Configuration Details
Hardware Requirements
- GPU: NVIDIA RTX 3090 (2x) or equivalent with 24GB+ VRAM each
- RAM: 64GB+ system RAM recommended
- Storage: 100GB+ for model files and cache
GPU Setup
- Primary GPU: device 0 (first 3090)
- Tensor split: 0.5,0.5 (symmetric across both GPUs)
- All layers offloaded to GPU (
-ngl 999) - Flash Attention enabled for optimized memory access
- Qwopus3.6: Uses 4 parallel slots (~2.5 GB KV-Cache per slot)
Context & Performance
- Context window: 262,144 tokens (256k)
- Max output: 16,384 tokens
- Parallel slots: 2 (saves ~10GB KV cache vs 4) — standard; Qwopus3.6 uses 4 slots
- Batch size: 2,048 for long context processing
- Micro-batch size: 512 (standard); Qwopus3.6 uses 1024 for SSM-Layer efficiency
- KV cache: q8_0 quantization for speed/quality balance
Sampling Parameters
| Parameter | RAG Mode | Coding Mode | Qwopus3.6 |
|---|---|---|---|
| Temperature | 0.2 | 0.3 | 0.3 |
| Top-p | 0.95 | 0.95 | 0.95 |
| Top-k | 40 | 40 | 40 |
| Min-p | 0.01 | 0.01 | 0.01 |
| Repeat penalty | 1.05 | 1.05 | 1.05 |
Qwopus3.6 Specifics
- Multimodal support: Requires mmproj file (see docker-compose for configuration)
- Parallel slots: 4 (vs 2 in standard) — KV-Cache ~2.5 GB/Slot, 4 slots feasible
- Micro-batch size: 1024 (vs 512) — SSM-Layer processes micro-batches more efficiently
- Container name:
qwopus35b-moe-coding(avoids conflict with standard coding container)
API Usage
Chat Completions
curl -X POST "http://localhost:8000/v1/chat/completions" \
-H "Content-Type: application/json" \
-d '{
"model": "qwen3.6-35b-a3b-moe",
"messages": [
{ "role": "system", "content": "Du bist ein hilfreicher deutscher Assistent." },
{ "role": "user", "content": "Erkläre Quantencomputing in 3 Sätzen." }
],
"max_tokens": 1024,
"temperature": 0.2,
"stream": false
}'
Health Check
curl -fs http://localhost:8000/
Integration with Pi
Files
Pi reads files using the read tool and sends content as prompt text.

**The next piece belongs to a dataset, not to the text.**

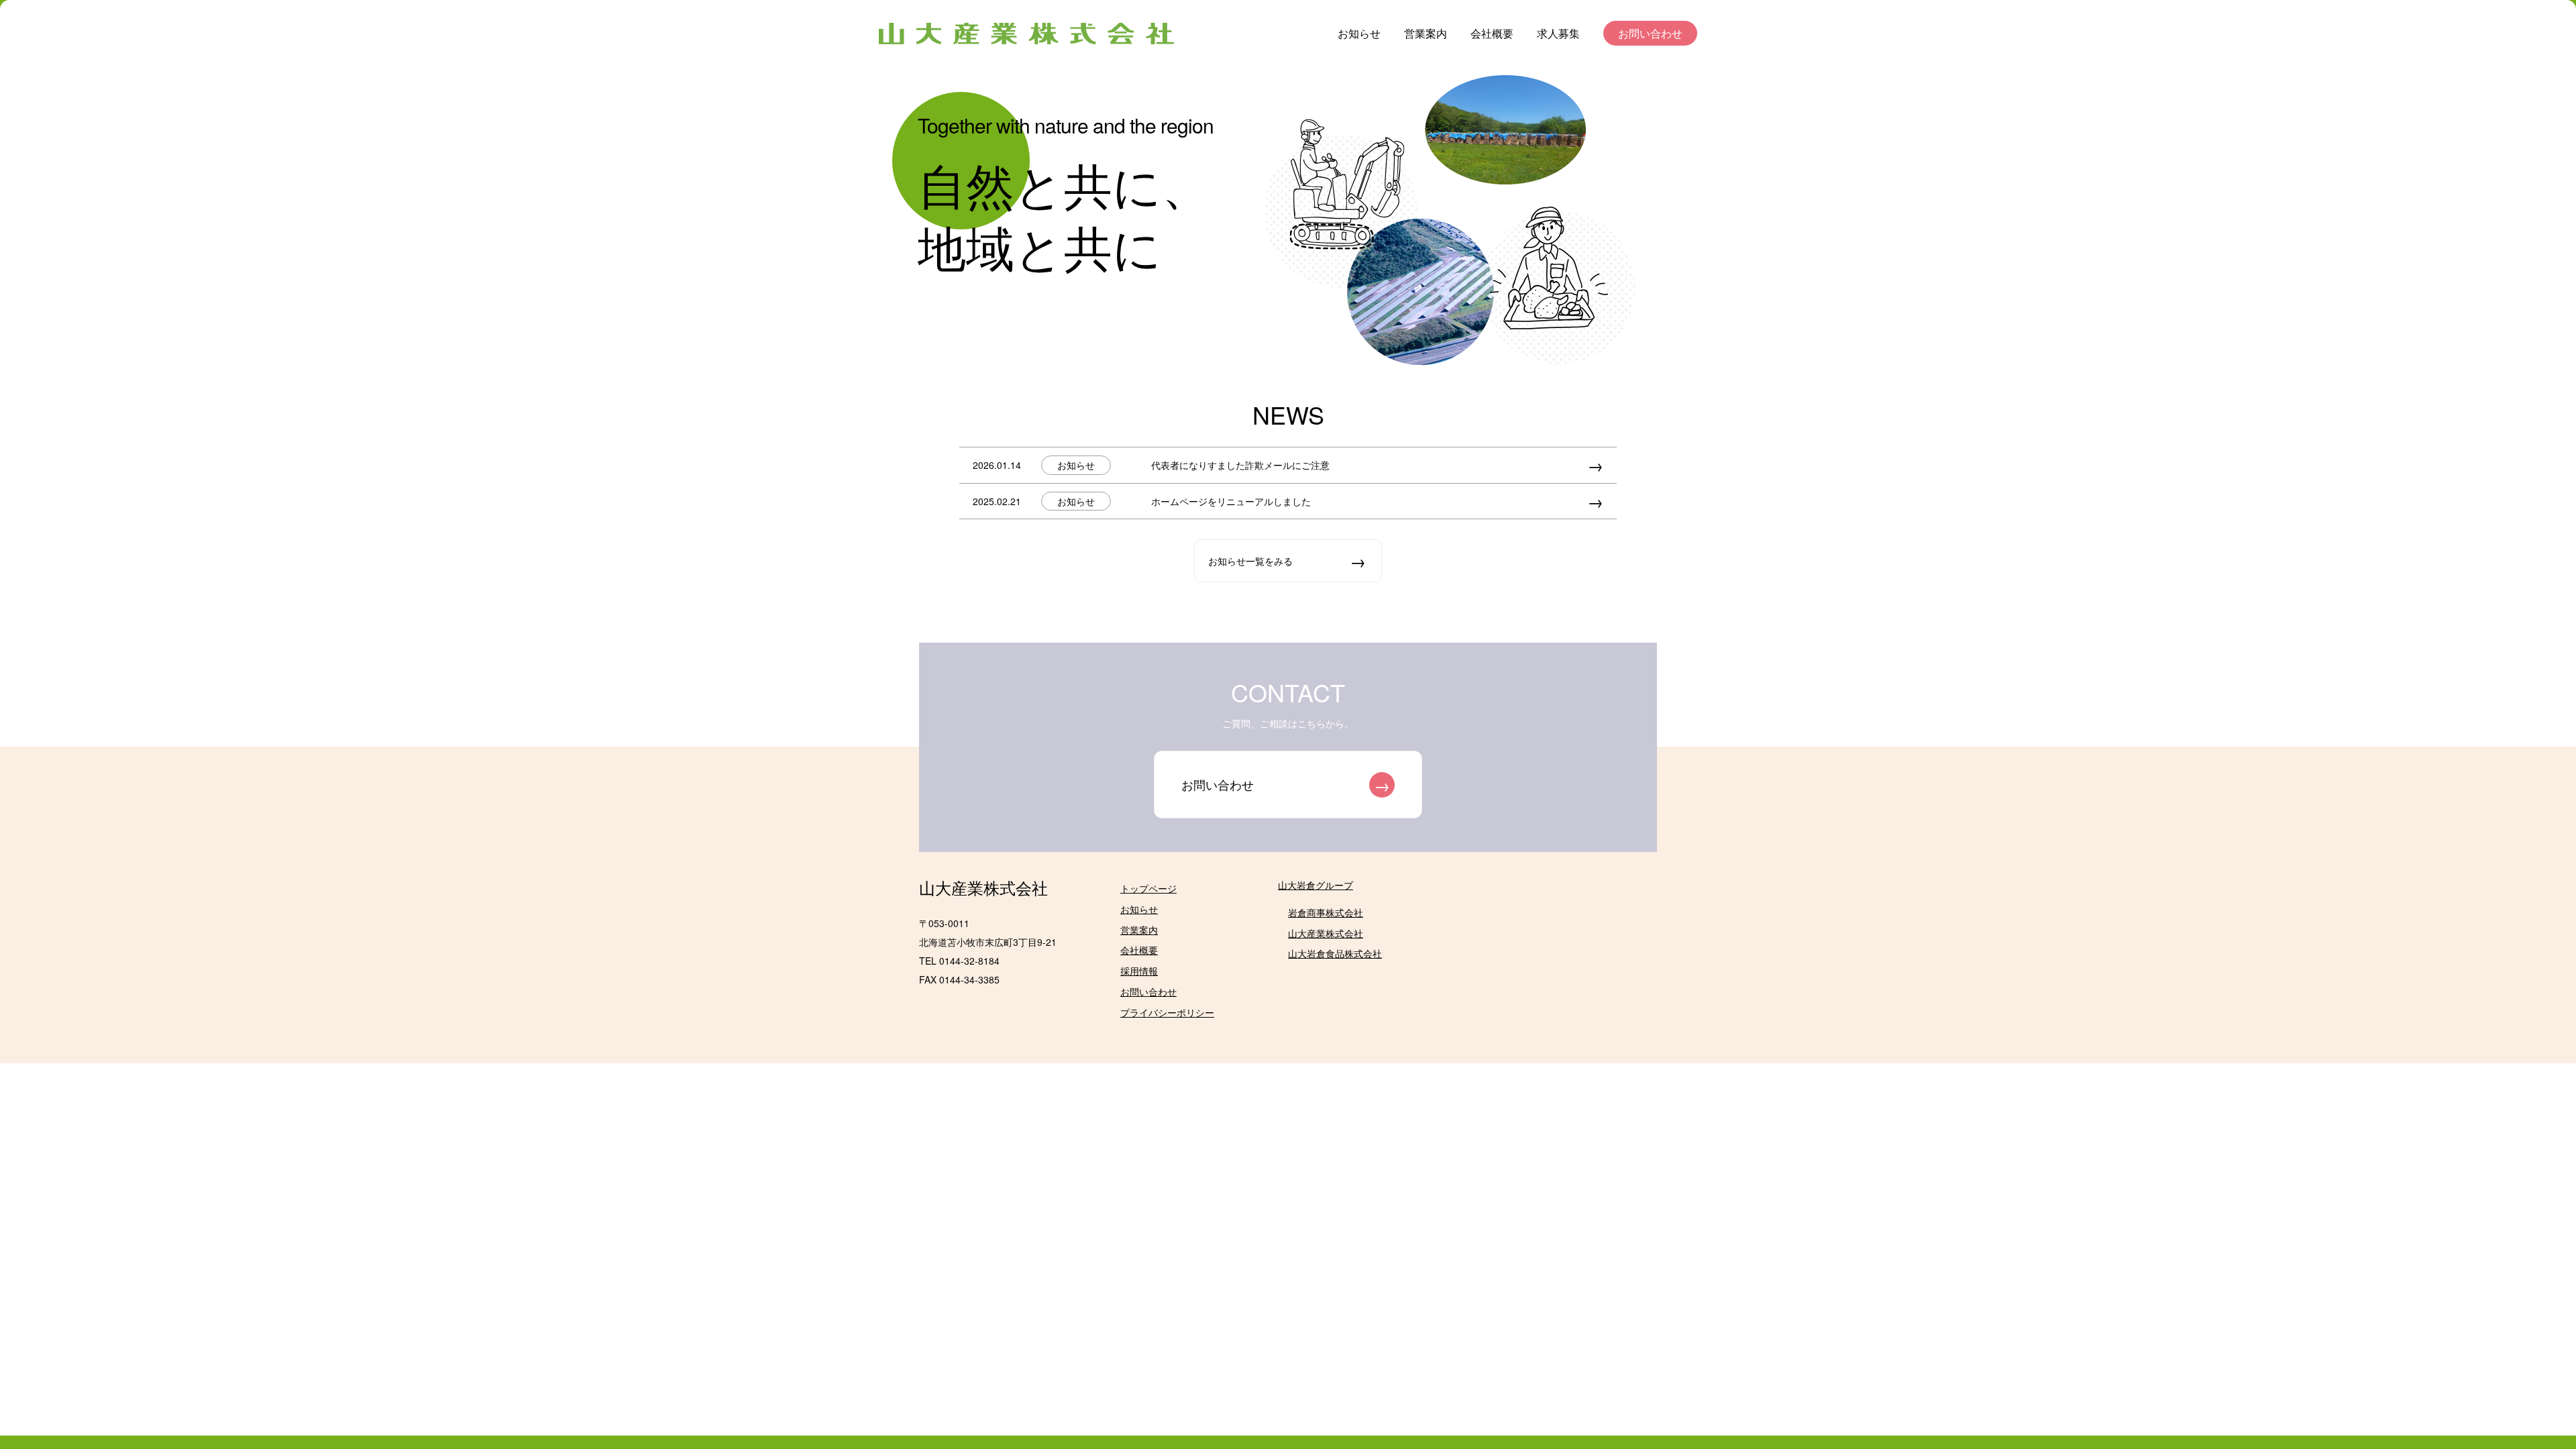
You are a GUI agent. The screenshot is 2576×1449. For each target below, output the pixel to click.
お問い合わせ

For automatic loading, use AGENTS.md or project-specific context files.
Prompts
Configure via:
~/.pi/agent/SYSTEM.md— replaces complete system prompt~/.pi/agent/APPEND_SYSTEM.md— appended to end of system prompt
Tools
Built-in tools (read, write, edit, bash) plus custom extensions in ~/.pi/agent/extensions/. The model uses OpenAI function-calling API via the --jinja flag.
MCP Servers
Add to settings.json:
"packages": [
"npm:pi-llama-cpp",
"npm:@modelcontextprotocol/server-filesystem",
"npm:irgendein-mcp-server"
]
Troubleshooting
Server Not Responding
- Check GPU availability:
nvidia-smi - Verify model file exists:
/home/dschlueter/nvme2n1p7_home/huggingface/models/qwen3/ - Check container logs:
docker logs qwen35b-moe-rag-longctx
GPU Memory Issues
- Reduce parallel slots from 2 to 1
- Lower batch size from 2048 to 1024
- Use uncensored variant if VRAM is tight
Connection Refused
- Ensure port 8000 is not in use:
lsof -i :8000 - Check firewall settings
- Verify container is running:
docker ps | grep qwen35b
Maintenance
Update Model
- Download new GGUF file to HF_HOME path
- Update docker-compose.yml or shell script
-mparameter - Restart container
Backup Configuration
cp ~/.pi/agent/SYSTEM.md ~/backup/
cp ~/.pi/agent/APPEND_SYSTEM.md ~/backup/
cp ~/.pi/agent/extensions/ ~/backup/ -r
License
This project uses llama.cpp (Apache 2.0) and the Qwen3.6-MoE model. Model usage subject to original model license terms.